All entries are to be copied exactly, with pictures removed.

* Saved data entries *

[Start of section]

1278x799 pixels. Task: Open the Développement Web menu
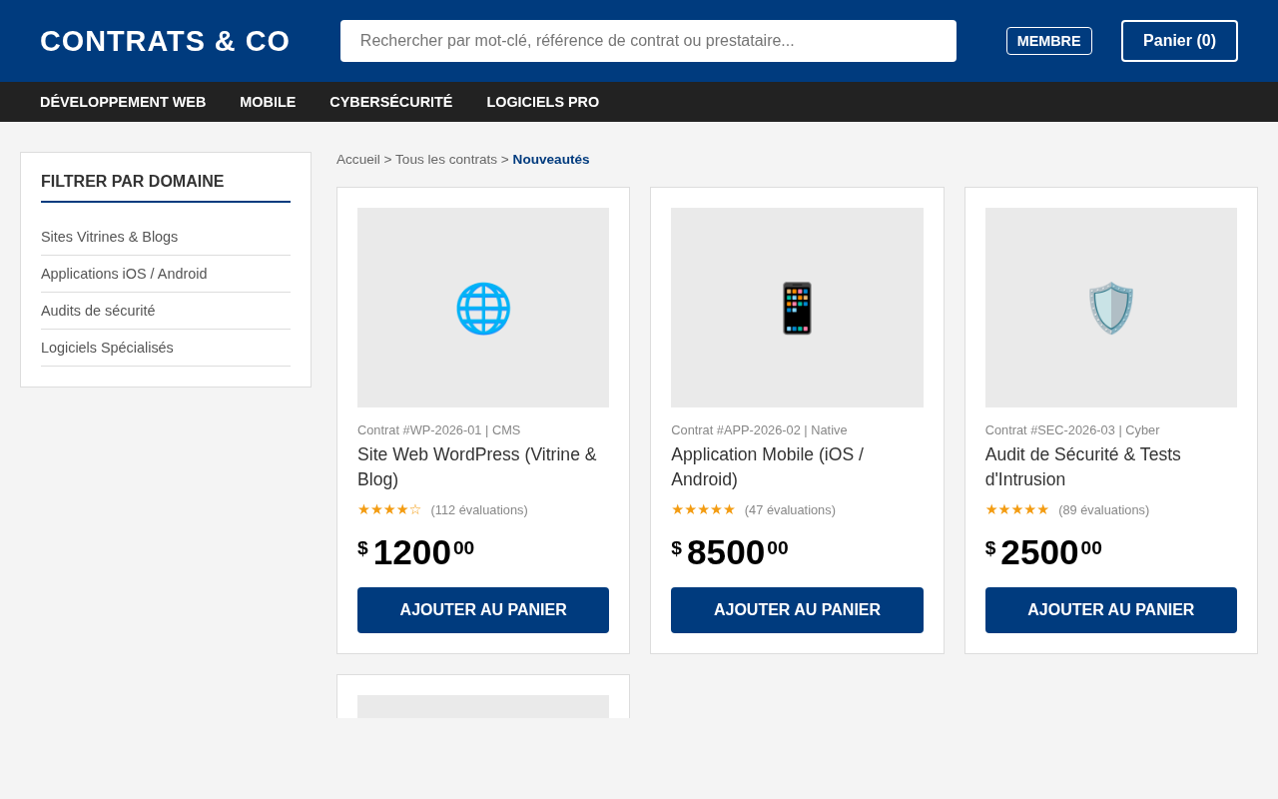123,102
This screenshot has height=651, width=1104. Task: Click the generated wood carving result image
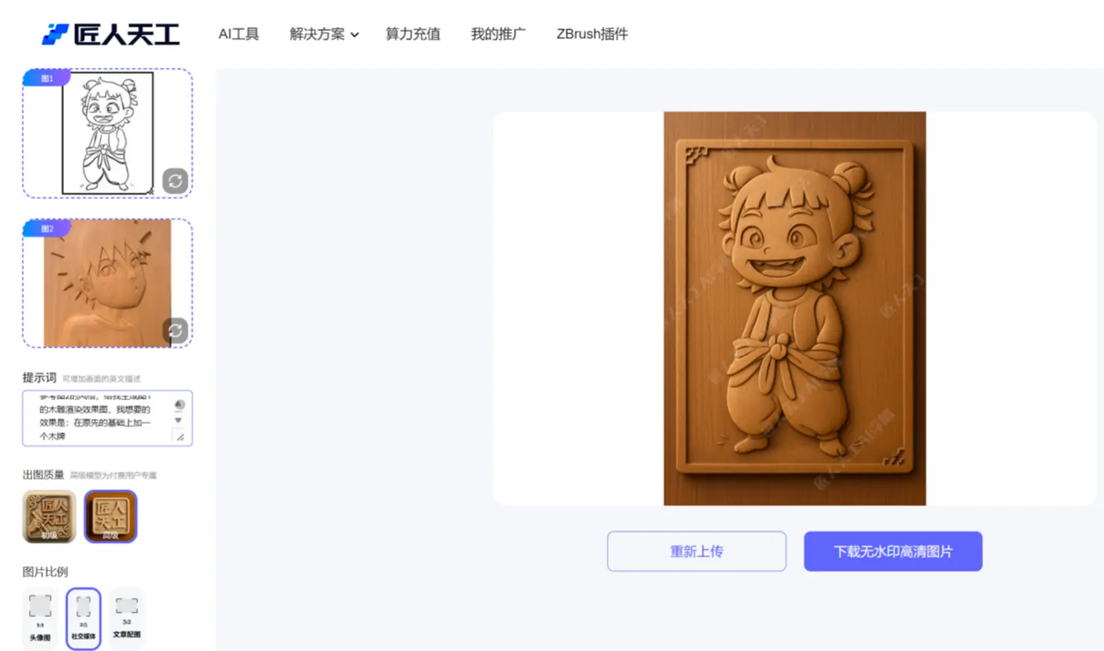pyautogui.click(x=794, y=308)
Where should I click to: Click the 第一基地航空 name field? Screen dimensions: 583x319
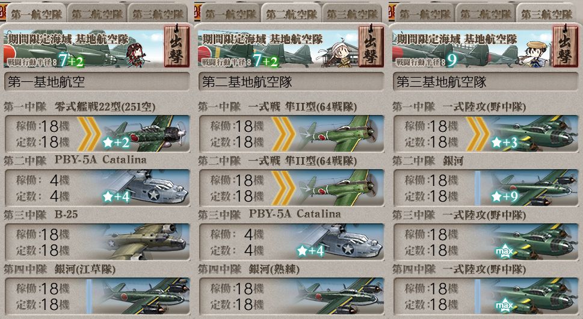coord(97,82)
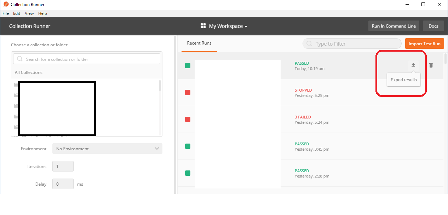Select the red STOPPED status square
Image resolution: width=448 pixels, height=215 pixels.
(x=186, y=92)
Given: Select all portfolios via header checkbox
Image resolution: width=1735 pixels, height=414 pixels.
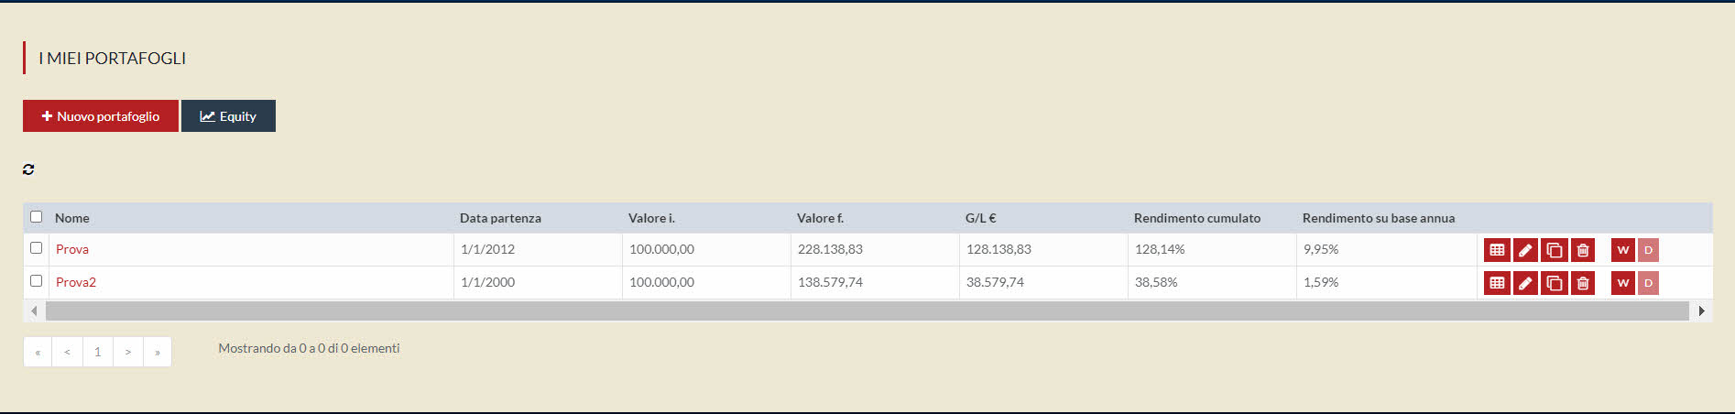Looking at the screenshot, I should 37,217.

[End of section]

* Response to this exercise *
1278x799 pixels. Task: Open the Développement Web menu
123,102
This screenshot has height=651, width=1104. Task: Click the generated wood carving result image
pyautogui.click(x=794, y=308)
Where should I click to: Click the 第一基地航空 name field? Screen dimensions: 583x319
coord(97,82)
Select the red STOPPED status square
Image resolution: width=448 pixels, height=215 pixels.
(x=186, y=92)
Given: Select all portfolios via header checkbox
Image resolution: width=1735 pixels, height=414 pixels.
Looking at the screenshot, I should 37,217.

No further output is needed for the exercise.